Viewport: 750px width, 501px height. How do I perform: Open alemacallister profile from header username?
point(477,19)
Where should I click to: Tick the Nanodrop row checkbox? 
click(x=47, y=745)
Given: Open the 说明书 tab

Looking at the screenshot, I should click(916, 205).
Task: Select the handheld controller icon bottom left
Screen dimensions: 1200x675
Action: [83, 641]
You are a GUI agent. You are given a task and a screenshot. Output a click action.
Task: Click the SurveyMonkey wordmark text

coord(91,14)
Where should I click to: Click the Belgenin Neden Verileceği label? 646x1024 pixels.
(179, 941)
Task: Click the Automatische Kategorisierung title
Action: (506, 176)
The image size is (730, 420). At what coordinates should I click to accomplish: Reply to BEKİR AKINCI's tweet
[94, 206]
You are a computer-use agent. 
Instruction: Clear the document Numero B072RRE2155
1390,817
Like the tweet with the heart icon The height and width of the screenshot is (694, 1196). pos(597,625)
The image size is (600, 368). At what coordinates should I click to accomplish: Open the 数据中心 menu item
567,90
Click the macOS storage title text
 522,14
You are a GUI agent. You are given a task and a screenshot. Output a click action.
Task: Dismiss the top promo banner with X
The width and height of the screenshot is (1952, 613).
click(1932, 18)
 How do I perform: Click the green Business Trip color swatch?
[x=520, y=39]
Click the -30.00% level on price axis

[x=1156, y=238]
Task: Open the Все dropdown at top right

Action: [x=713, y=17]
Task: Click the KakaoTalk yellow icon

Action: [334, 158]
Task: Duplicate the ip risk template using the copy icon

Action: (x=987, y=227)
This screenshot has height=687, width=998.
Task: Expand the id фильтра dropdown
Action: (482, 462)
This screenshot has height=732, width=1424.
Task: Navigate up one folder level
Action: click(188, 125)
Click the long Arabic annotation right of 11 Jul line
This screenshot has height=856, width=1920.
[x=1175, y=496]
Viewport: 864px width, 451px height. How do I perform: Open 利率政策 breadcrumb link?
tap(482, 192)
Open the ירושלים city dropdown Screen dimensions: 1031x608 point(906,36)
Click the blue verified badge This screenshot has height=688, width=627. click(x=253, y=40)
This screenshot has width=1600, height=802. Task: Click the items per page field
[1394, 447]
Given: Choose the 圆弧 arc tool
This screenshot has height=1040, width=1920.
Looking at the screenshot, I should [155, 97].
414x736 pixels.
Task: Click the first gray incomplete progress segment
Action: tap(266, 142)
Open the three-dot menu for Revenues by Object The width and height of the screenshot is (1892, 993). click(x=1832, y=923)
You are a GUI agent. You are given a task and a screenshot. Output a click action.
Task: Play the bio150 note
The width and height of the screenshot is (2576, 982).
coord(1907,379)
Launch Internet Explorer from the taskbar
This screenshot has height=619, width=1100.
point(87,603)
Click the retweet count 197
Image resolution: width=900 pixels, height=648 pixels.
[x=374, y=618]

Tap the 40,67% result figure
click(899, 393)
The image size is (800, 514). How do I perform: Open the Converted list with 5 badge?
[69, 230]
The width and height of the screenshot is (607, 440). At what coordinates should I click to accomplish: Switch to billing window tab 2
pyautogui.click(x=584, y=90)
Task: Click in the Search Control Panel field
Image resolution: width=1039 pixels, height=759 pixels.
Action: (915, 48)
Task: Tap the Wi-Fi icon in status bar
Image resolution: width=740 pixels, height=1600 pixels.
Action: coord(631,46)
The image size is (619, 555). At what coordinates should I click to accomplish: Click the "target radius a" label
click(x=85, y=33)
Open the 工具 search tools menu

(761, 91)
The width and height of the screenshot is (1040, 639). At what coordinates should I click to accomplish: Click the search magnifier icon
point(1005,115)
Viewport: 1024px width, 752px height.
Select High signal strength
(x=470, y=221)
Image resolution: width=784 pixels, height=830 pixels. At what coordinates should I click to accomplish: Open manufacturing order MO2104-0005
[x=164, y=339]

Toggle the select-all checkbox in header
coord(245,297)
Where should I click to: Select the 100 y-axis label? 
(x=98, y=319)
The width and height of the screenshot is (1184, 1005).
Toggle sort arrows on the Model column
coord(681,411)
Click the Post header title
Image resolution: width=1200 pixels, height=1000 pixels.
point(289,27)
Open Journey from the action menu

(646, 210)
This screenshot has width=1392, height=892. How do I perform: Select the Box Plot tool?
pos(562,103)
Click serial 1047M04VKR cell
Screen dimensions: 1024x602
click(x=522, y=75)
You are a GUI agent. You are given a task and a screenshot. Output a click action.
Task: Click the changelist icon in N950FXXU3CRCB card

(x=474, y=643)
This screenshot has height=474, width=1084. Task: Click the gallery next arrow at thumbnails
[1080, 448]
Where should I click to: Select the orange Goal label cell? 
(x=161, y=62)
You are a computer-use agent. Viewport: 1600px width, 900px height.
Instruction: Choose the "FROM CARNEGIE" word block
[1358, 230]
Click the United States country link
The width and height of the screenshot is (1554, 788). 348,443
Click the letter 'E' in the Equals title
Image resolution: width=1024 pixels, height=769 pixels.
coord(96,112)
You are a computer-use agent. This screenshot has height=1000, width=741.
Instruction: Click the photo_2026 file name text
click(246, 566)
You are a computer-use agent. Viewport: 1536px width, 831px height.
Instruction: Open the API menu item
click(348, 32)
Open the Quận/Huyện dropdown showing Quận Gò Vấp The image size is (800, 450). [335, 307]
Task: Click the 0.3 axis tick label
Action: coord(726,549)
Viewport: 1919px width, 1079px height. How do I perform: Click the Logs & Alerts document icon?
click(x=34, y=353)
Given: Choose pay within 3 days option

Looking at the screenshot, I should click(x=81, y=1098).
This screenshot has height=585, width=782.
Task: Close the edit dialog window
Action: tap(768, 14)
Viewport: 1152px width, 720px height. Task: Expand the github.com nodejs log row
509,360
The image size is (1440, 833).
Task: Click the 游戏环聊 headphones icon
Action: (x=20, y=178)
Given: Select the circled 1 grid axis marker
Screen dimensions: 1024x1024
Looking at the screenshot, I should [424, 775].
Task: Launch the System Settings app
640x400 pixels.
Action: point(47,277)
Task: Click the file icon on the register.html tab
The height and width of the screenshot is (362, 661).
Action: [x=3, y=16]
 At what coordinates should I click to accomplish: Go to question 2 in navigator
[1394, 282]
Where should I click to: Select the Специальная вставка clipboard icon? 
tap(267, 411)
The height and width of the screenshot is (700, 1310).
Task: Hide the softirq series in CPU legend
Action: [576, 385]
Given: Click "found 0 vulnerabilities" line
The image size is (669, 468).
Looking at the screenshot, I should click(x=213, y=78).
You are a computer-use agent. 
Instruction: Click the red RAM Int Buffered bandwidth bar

Prompt: Each line must be set down again exactly as above, with no line omitted.

Response area:
Viewport: 750px width, 501px height. How do I perform: Open alemacallister profile from header username?
point(477,19)
Where should I click to: Tick the Nanodrop row checkbox? 
click(x=47, y=745)
Given: Open the 说明书 tab

Looking at the screenshot, I should click(916, 205).
Task: Select the handheld controller icon bottom left
Screen dimensions: 1200x675
Action: [83, 641]
You are a GUI agent. You are given a task and a screenshot. Output a click action.
Task: Click the SurveyMonkey wordmark text

coord(91,14)
Where should I click to: Click the Belgenin Neden Verileceği label? 646x1024 pixels.
(179, 941)
Task: Click the Automatische Kategorisierung title
Action: (506, 176)
The image size is (730, 420). At what coordinates should I click to accomplish: Reply to BEKİR AKINCI's tweet
[94, 206]
You are a computer-use agent. 
Instruction: Clear the document Numero B072RRE2155
1390,817
Like the tweet with the heart icon The height and width of the screenshot is (694, 1196). pos(597,625)
The image size is (600, 368). At what coordinates should I click to accomplish: Open the 数据中心 menu item
567,90
Click the macOS storage title text
 522,14
You are a GUI agent. You are given a task and a screenshot. Output a click action.
Task: Dismiss the top promo banner with X
The width and height of the screenshot is (1952, 613).
click(1932, 18)
 How do I perform: Click the green Business Trip color swatch?
[x=520, y=39]
Click the -30.00% level on price axis

[x=1156, y=238]
Task: Open the Все dropdown at top right

Action: [x=713, y=17]
Task: Click the KakaoTalk yellow icon

Action: [334, 158]
Task: Duplicate the ip risk template using the copy icon

Action: (x=987, y=227)
This screenshot has height=687, width=998.
Task: Expand the id фильтра dropdown
Action: (482, 462)
This screenshot has height=732, width=1424.
Task: Navigate up one folder level
Action: click(188, 125)
Click the long Arabic annotation right of 11 Jul line
This screenshot has height=856, width=1920.
[x=1175, y=496]
Viewport: 864px width, 451px height. How do I perform: Open 利率政策 breadcrumb link?
tap(482, 192)
Open the ירושלים city dropdown Screen dimensions: 1031x608 point(906,36)
Click the blue verified badge This screenshot has height=688, width=627. click(x=253, y=40)
This screenshot has width=1600, height=802. Task: Click the items per page field
[1394, 447]
Given: Choose the 圆弧 arc tool
This screenshot has height=1040, width=1920.
Looking at the screenshot, I should [155, 97].
414x736 pixels.
Task: Click the first gray incomplete progress segment
Action: tap(266, 142)
Open the three-dot menu for Revenues by Object The width and height of the screenshot is (1892, 993). click(x=1832, y=923)
You are a GUI agent. You are given a task and a screenshot. Output a click action.
Task: Play the bio150 note
The width and height of the screenshot is (2576, 982).
coord(1907,379)
Launch Internet Explorer from the taskbar
This screenshot has height=619, width=1100.
point(87,603)
Click the retweet count 197
Image resolution: width=900 pixels, height=648 pixels.
[x=374, y=618]

Tap the 40,67% result figure
click(899, 393)
The image size is (800, 514). How do I perform: Open the Converted list with 5 badge?
[69, 230]
The width and height of the screenshot is (607, 440). At what coordinates should I click to accomplish: Switch to billing window tab 2
pyautogui.click(x=584, y=90)
Task: Click in the Search Control Panel field
Image resolution: width=1039 pixels, height=759 pixels.
Action: (915, 48)
Task: Tap the Wi-Fi icon in status bar
Image resolution: width=740 pixels, height=1600 pixels.
Action: coord(631,46)
The image size is (619, 555). At what coordinates should I click to accomplish: Click the "target radius a" label
click(x=85, y=33)
Open the 工具 search tools menu

(761, 91)
The width and height of the screenshot is (1040, 639). At what coordinates should I click to accomplish: Click the search magnifier icon
point(1005,115)
Viewport: 1024px width, 752px height.
Select High signal strength
(x=470, y=221)
Image resolution: width=784 pixels, height=830 pixels. At what coordinates should I click to accomplish: Open manufacturing order MO2104-0005
[x=164, y=339]

Toggle the select-all checkbox in header
coord(245,297)
Where should I click to: Select the 100 y-axis label? 
(x=98, y=319)
The width and height of the screenshot is (1184, 1005).
Toggle sort arrows on the Model column
coord(681,411)
Click the Post header title
Image resolution: width=1200 pixels, height=1000 pixels.
point(289,27)
Open Journey from the action menu

(646, 210)
This screenshot has width=1392, height=892. How do I perform: Select the Box Plot tool?
pos(562,103)
Click serial 1047M04VKR cell
Screen dimensions: 1024x602
click(x=522, y=75)
You are a GUI agent. You are given a task and a screenshot. Output a click action.
Task: Click the changelist icon in N950FXXU3CRCB card

(x=474, y=643)
This screenshot has height=474, width=1084. Task: Click the gallery next arrow at thumbnails
[1080, 448]
Where should I click to: Select the orange Goal label cell? 
(x=161, y=62)
You are a computer-use agent. Viewport: 1600px width, 900px height.
Instruction: Choose the "FROM CARNEGIE" word block
[1358, 230]
Click the United States country link
The width and height of the screenshot is (1554, 788). 348,443
Click the letter 'E' in the Equals title
Image resolution: width=1024 pixels, height=769 pixels.
coord(96,112)
You are a computer-use agent. This screenshot has height=1000, width=741.
Instruction: Click the photo_2026 file name text
click(246, 566)
You are a computer-use agent. Viewport: 1536px width, 831px height.
Instruction: Open the API menu item
click(348, 32)
Open the Quận/Huyện dropdown showing Quận Gò Vấp The image size is (800, 450). [335, 307]
Task: Click the 0.3 axis tick label
Action: coord(726,549)
Viewport: 1919px width, 1079px height. How do I perform: Click the Logs & Alerts document icon?
click(x=34, y=353)
Given: Choose pay within 3 days option

Looking at the screenshot, I should click(x=81, y=1098).
This screenshot has height=585, width=782.
Task: Close the edit dialog window
Action: tap(768, 14)
Viewport: 1152px width, 720px height. Task: Expand the github.com nodejs log row
509,360
The image size is (1440, 833).
Task: Click the 游戏环聊 headphones icon
Action: (x=20, y=178)
Given: Select the circled 1 grid axis marker
Screen dimensions: 1024x1024
Looking at the screenshot, I should [424, 775].
Task: Launch the System Settings app
640x400 pixels.
Action: point(47,277)
Task: Click the file icon on the register.html tab
The height and width of the screenshot is (362, 661).
Action: [x=3, y=16]
 At what coordinates should I click to accomplish: Go to question 2 in navigator
[1394, 282]
Where should I click to: Select the Специальная вставка clipboard icon? 
tap(267, 411)
The height and width of the screenshot is (700, 1310).
Task: Hide the softirq series in CPU legend
Action: [576, 385]
Given: Click "found 0 vulnerabilities" line
The image size is (669, 468).
Looking at the screenshot, I should click(x=213, y=78).
You are a computer-use agent. 
Instruction: Click the red RAM Int Buffered bandwidth bar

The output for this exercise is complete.